== Eingabedaten ==
*****
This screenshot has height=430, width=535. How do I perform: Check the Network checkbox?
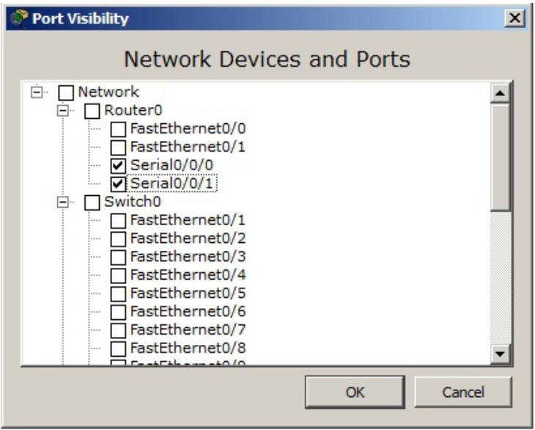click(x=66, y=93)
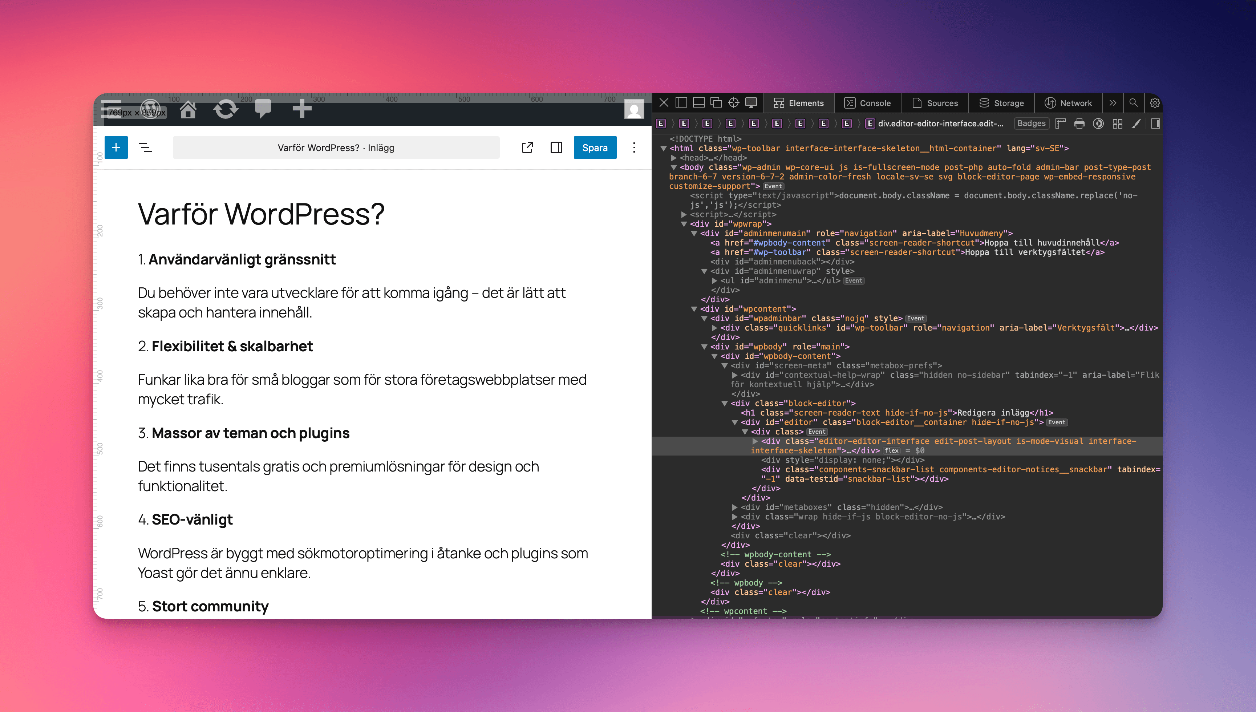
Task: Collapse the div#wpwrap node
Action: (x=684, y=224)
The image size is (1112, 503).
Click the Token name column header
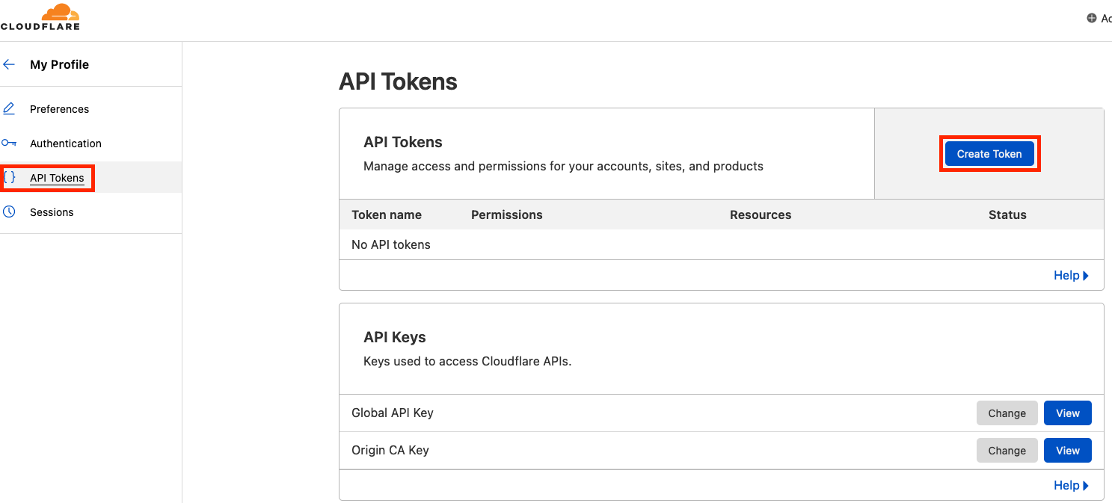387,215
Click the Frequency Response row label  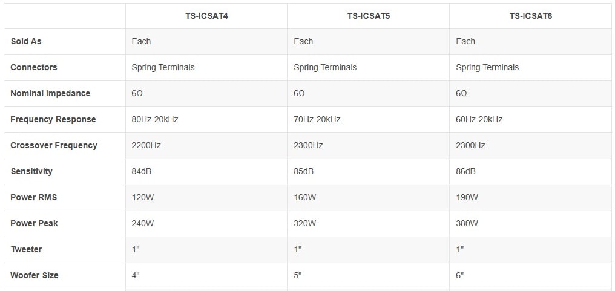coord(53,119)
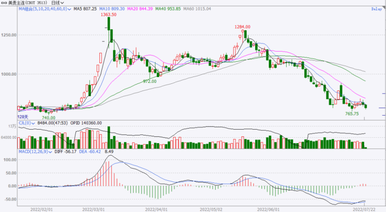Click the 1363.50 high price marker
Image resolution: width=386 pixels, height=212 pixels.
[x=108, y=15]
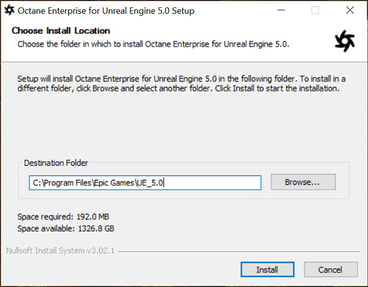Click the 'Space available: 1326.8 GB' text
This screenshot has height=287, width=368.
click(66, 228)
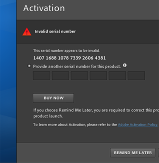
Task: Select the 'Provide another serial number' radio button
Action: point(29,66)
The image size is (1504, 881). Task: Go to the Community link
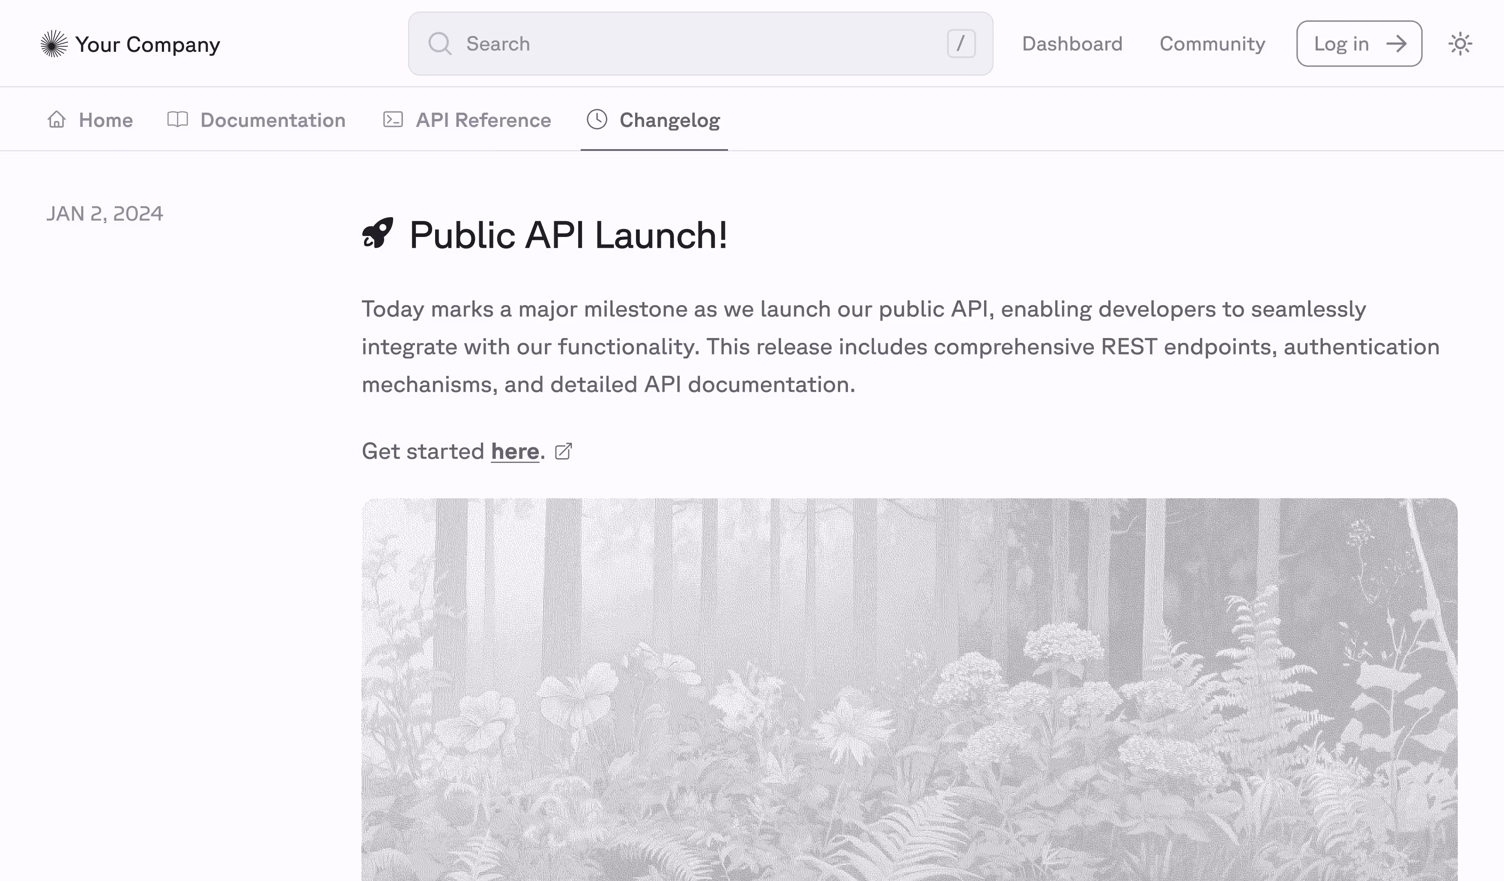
*****
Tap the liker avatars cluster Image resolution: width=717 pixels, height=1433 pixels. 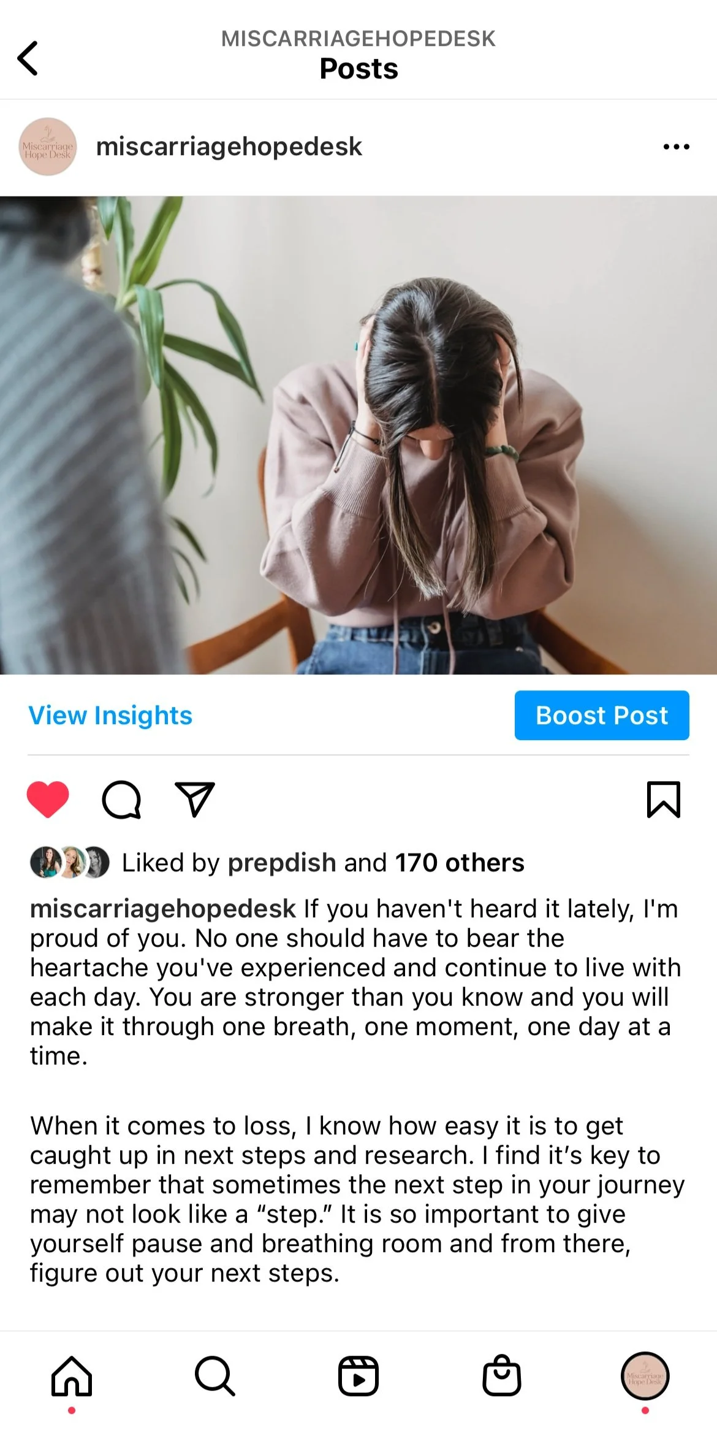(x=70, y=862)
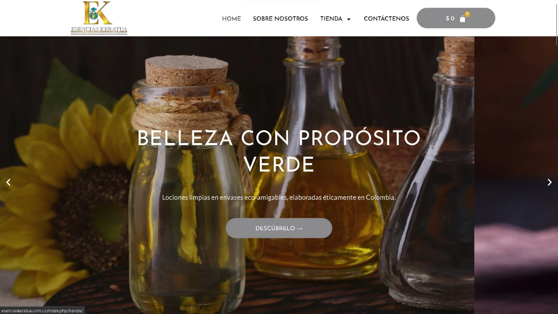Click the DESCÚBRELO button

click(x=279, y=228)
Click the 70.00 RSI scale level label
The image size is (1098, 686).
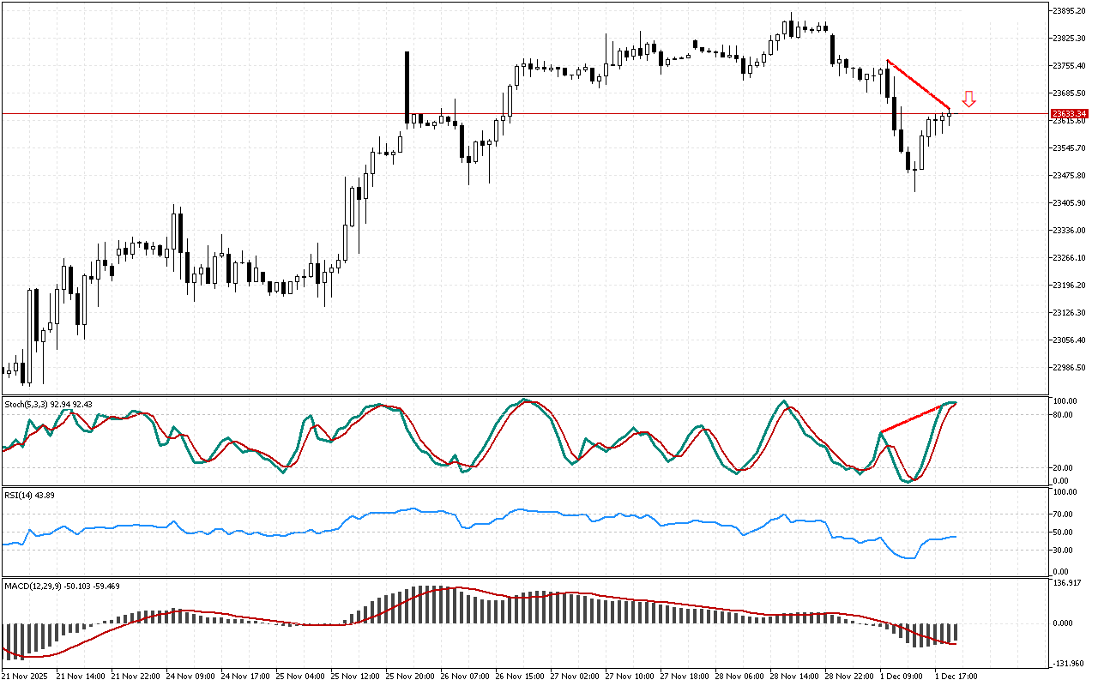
*****
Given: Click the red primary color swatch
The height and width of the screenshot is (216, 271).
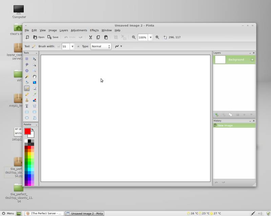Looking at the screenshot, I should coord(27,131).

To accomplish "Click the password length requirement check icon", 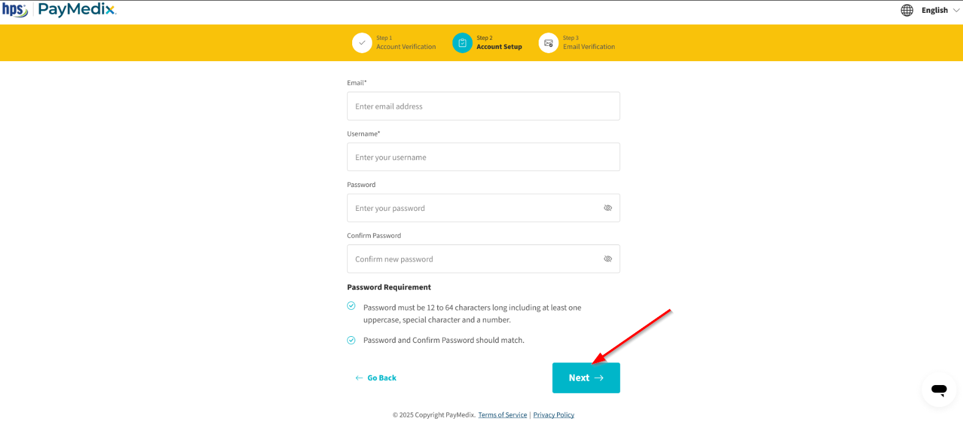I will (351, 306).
*****
== Schriftliche Aufgabe ==
Sammle aus den Einträgen oben jede Zeile, in der das Wort „size“ vorkommt, und schreib diese Zeilen unverändert ab. Groß- und Kleinschreibung zählt dabei.

== Schriftliche Antwort ==
The image size is (1112, 503).
The image size is (1504, 881). Task: Go to the Community link
The image size is (1098, 686).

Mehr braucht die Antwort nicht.